## DIRECTIONS
Repeat word for word each line of the items, starting at the line that contains "Where should I click to: Click the Menu" and continuing up to and including the line that contains "Action: (x=553, y=1527)".

Locations of words and elements:
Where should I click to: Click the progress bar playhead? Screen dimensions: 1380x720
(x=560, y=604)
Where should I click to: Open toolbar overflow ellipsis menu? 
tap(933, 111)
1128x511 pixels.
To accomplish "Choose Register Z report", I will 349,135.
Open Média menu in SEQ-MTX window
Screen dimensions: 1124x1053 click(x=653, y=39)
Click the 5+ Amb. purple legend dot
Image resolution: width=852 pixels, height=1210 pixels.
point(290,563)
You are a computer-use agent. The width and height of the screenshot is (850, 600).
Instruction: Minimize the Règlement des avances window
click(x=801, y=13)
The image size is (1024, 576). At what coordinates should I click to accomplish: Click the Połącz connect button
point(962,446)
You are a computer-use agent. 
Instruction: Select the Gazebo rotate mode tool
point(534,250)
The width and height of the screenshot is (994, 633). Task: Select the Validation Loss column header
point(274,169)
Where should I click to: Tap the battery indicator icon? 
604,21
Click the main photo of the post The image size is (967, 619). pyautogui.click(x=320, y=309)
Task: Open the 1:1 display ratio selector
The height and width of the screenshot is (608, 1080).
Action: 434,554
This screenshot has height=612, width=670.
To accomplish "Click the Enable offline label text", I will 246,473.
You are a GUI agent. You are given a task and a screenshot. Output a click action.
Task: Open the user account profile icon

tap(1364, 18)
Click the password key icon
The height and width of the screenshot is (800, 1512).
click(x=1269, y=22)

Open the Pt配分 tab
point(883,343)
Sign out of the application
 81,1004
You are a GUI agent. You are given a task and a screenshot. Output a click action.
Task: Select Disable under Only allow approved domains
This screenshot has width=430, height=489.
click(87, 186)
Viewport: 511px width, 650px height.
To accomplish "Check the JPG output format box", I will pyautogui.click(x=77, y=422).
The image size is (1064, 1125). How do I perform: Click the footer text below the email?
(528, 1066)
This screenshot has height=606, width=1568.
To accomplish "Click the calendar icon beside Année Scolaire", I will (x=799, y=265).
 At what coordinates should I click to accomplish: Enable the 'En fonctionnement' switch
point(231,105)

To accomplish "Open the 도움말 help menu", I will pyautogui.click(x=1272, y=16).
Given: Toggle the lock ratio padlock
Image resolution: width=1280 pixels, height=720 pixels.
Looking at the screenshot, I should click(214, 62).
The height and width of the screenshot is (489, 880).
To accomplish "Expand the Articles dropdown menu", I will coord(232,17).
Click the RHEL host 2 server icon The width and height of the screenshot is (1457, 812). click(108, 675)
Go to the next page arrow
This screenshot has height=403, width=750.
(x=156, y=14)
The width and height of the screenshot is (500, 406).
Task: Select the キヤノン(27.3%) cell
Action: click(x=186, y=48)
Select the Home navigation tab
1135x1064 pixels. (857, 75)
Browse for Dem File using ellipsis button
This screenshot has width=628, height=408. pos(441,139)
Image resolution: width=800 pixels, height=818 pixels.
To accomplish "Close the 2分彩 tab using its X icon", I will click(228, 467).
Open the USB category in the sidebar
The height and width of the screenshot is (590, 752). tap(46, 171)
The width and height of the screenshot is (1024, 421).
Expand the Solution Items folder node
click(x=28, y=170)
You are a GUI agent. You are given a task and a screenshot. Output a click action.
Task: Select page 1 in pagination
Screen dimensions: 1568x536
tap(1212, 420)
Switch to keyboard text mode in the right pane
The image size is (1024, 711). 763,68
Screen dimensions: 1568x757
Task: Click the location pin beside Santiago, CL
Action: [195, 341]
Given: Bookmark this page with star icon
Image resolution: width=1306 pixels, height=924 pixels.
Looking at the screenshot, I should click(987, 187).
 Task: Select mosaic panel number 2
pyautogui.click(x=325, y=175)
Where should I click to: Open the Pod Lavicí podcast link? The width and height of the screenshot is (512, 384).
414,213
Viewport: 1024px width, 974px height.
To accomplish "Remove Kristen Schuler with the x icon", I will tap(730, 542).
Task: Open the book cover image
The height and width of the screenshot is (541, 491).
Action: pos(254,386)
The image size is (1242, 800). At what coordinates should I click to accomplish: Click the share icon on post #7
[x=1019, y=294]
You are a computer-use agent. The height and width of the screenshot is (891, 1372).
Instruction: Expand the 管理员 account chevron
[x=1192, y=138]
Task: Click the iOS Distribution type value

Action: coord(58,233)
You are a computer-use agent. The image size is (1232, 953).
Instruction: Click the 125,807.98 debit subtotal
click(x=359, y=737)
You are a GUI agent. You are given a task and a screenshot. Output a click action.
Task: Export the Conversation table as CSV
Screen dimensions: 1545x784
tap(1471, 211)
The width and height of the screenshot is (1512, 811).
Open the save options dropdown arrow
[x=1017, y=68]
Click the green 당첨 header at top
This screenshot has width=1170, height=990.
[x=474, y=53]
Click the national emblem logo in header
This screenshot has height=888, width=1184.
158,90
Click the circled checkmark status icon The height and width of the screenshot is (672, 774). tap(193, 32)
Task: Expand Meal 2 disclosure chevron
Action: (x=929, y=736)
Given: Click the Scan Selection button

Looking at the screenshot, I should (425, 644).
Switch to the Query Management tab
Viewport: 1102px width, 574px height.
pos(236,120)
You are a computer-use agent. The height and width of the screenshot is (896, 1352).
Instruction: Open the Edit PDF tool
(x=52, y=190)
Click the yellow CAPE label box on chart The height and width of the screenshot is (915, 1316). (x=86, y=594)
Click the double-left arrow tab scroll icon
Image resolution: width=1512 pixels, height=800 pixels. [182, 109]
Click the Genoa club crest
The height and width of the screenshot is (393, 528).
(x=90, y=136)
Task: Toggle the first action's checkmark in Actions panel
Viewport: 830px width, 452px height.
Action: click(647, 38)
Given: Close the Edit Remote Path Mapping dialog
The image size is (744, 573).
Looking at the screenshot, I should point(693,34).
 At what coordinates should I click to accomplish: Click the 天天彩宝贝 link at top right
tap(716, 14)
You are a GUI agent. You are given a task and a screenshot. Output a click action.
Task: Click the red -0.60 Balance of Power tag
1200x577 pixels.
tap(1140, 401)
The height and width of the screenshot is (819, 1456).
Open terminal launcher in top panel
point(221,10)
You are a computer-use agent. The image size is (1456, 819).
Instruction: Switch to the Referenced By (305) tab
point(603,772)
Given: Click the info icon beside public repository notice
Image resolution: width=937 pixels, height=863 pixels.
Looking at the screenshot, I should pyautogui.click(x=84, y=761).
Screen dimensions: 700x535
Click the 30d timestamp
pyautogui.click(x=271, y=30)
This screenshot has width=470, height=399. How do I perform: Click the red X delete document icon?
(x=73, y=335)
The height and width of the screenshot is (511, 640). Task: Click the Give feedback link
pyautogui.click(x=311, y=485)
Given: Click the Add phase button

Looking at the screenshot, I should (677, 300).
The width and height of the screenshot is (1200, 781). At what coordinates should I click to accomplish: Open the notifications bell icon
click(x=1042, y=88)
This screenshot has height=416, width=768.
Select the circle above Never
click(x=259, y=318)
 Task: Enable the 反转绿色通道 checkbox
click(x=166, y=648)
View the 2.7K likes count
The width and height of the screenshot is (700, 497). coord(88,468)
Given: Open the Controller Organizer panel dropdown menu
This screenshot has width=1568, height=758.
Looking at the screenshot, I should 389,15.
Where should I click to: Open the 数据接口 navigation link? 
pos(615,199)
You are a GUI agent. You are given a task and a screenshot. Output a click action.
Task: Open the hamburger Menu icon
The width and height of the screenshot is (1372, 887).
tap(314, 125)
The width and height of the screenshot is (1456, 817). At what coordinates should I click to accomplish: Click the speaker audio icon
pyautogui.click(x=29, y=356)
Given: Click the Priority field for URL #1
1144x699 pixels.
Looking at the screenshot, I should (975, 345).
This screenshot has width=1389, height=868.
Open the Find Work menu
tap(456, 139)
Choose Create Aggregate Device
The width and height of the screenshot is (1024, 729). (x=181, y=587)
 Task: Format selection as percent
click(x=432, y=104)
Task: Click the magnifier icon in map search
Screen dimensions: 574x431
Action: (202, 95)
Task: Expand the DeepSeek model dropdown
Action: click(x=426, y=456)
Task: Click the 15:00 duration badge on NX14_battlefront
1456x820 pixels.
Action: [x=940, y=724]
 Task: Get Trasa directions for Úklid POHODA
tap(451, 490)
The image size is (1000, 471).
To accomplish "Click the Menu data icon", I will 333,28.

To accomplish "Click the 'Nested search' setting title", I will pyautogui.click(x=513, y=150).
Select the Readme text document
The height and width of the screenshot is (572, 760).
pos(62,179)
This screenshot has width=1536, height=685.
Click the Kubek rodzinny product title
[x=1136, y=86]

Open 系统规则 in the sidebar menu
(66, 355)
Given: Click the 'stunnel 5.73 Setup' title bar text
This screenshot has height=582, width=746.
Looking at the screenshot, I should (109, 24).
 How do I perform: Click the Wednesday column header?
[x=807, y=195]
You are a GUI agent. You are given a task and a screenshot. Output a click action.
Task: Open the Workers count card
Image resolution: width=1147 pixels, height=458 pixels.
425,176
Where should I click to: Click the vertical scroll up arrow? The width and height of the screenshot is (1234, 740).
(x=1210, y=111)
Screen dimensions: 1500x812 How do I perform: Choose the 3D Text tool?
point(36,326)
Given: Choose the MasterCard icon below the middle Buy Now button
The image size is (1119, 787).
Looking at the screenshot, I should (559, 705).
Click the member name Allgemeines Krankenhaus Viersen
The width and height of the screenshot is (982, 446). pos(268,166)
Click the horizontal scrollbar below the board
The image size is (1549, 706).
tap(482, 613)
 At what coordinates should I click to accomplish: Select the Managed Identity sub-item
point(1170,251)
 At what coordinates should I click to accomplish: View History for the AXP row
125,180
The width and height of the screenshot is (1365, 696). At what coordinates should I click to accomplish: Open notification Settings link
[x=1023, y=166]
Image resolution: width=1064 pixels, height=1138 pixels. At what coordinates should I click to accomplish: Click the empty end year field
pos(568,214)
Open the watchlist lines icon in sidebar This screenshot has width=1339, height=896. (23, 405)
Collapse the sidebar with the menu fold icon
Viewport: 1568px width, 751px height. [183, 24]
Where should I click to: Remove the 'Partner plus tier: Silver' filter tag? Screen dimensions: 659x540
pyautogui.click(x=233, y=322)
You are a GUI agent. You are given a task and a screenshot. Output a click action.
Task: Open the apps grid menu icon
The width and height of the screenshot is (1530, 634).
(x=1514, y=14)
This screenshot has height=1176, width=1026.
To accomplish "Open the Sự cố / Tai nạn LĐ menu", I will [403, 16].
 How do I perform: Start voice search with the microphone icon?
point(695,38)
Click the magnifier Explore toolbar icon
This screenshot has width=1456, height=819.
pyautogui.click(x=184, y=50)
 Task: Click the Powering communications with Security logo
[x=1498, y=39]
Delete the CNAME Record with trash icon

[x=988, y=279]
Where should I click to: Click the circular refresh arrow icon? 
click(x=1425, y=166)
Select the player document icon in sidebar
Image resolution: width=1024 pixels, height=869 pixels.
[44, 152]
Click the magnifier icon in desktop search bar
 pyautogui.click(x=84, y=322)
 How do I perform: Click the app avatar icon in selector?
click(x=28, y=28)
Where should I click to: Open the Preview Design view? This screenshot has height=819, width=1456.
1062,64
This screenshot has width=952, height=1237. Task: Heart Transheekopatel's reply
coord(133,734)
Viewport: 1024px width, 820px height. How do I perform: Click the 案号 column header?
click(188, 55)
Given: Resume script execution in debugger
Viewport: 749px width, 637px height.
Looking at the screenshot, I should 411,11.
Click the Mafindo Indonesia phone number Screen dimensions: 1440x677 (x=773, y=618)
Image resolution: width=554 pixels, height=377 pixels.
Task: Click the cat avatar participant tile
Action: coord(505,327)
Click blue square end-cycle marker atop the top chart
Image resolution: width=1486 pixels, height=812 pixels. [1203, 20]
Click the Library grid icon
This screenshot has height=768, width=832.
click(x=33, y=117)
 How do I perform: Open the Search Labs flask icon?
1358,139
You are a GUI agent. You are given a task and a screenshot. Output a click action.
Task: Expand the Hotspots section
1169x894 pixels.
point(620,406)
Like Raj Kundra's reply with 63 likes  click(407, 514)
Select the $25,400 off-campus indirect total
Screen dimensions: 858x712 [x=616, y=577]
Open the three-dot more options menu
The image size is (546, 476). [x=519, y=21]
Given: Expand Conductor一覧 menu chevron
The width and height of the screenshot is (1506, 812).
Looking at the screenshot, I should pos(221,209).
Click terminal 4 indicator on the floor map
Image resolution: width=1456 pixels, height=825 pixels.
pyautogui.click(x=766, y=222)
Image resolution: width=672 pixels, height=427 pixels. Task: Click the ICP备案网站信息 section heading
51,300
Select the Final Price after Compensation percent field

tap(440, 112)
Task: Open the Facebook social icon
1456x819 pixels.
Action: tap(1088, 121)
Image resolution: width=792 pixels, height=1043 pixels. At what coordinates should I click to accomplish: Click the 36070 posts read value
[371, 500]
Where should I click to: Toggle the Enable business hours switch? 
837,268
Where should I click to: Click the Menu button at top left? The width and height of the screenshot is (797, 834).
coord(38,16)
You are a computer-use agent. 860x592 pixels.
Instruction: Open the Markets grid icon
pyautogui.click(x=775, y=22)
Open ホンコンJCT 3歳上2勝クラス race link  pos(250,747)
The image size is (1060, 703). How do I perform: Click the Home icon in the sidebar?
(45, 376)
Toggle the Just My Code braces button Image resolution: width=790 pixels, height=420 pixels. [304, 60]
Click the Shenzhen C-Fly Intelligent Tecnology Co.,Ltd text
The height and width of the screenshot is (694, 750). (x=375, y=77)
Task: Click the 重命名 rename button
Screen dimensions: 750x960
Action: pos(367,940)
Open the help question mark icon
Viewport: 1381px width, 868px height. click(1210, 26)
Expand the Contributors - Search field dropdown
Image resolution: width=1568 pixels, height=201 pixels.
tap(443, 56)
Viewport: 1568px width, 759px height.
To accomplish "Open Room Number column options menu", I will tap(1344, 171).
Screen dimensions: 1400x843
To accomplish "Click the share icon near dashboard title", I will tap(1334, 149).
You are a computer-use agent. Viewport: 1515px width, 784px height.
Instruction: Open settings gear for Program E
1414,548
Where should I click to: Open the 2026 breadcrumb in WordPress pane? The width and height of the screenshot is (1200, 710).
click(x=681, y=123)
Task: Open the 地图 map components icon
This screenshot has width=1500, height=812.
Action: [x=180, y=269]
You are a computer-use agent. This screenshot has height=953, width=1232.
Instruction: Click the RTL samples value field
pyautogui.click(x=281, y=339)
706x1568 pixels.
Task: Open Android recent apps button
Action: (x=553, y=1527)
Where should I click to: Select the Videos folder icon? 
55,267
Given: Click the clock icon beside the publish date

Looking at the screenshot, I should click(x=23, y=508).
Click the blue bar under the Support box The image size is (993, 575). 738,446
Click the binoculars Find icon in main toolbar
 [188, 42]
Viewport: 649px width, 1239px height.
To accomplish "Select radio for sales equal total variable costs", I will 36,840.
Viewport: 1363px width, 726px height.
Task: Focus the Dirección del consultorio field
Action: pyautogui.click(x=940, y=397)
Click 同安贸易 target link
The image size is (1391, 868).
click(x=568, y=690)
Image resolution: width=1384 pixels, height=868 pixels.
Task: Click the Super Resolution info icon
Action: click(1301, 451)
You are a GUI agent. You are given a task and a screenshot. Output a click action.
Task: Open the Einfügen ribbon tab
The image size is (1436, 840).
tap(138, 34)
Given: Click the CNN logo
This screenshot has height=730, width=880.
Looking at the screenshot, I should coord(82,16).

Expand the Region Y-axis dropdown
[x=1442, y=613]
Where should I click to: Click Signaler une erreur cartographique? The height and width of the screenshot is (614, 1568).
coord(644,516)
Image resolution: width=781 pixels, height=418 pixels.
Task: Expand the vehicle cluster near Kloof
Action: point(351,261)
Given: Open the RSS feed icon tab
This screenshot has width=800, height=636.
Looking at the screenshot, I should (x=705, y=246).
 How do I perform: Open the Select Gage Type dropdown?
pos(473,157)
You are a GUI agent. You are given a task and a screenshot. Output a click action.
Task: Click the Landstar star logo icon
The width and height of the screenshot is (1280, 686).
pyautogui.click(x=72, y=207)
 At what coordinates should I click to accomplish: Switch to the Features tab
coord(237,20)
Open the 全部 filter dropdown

## ANSWER
Where should I click to: Click the Menu button at top left? The width and height of the screenshot is (797, 834).
coord(38,16)
You are a computer-use agent. 860x592 pixels.
Instruction: Open the Markets grid icon
pyautogui.click(x=775, y=22)
Open ホンコンJCT 3歳上2勝クラス race link  pos(250,747)
The image size is (1060, 703). How do I perform: Click the Home icon in the sidebar?
(45, 376)
Toggle the Just My Code braces button Image resolution: width=790 pixels, height=420 pixels. [304, 60]
Click the Shenzhen C-Fly Intelligent Tecnology Co.,Ltd text
The height and width of the screenshot is (694, 750). (x=375, y=77)
Task: Click the 重命名 rename button
Screen dimensions: 750x960
Action: pos(367,940)
Open the help question mark icon
Viewport: 1381px width, 868px height. click(1210, 26)
Expand the Contributors - Search field dropdown
Image resolution: width=1568 pixels, height=201 pixels.
tap(443, 56)
Viewport: 1568px width, 759px height.
To accomplish "Open Room Number column options menu", I will tap(1344, 171).
Screen dimensions: 1400x843
To accomplish "Click the share icon near dashboard title", I will tap(1334, 149).
You are a computer-use agent. Viewport: 1515px width, 784px height.
Instruction: Open settings gear for Program E
1414,548
Where should I click to: Open the 2026 breadcrumb in WordPress pane? The width and height of the screenshot is (1200, 710).
click(x=681, y=123)
Task: Open the 地图 map components icon
This screenshot has width=1500, height=812.
Action: [x=180, y=269]
You are a computer-use agent. This screenshot has height=953, width=1232.
Instruction: Click the RTL samples value field
pyautogui.click(x=281, y=339)
706x1568 pixels.
Task: Open Android recent apps button
Action: (x=553, y=1527)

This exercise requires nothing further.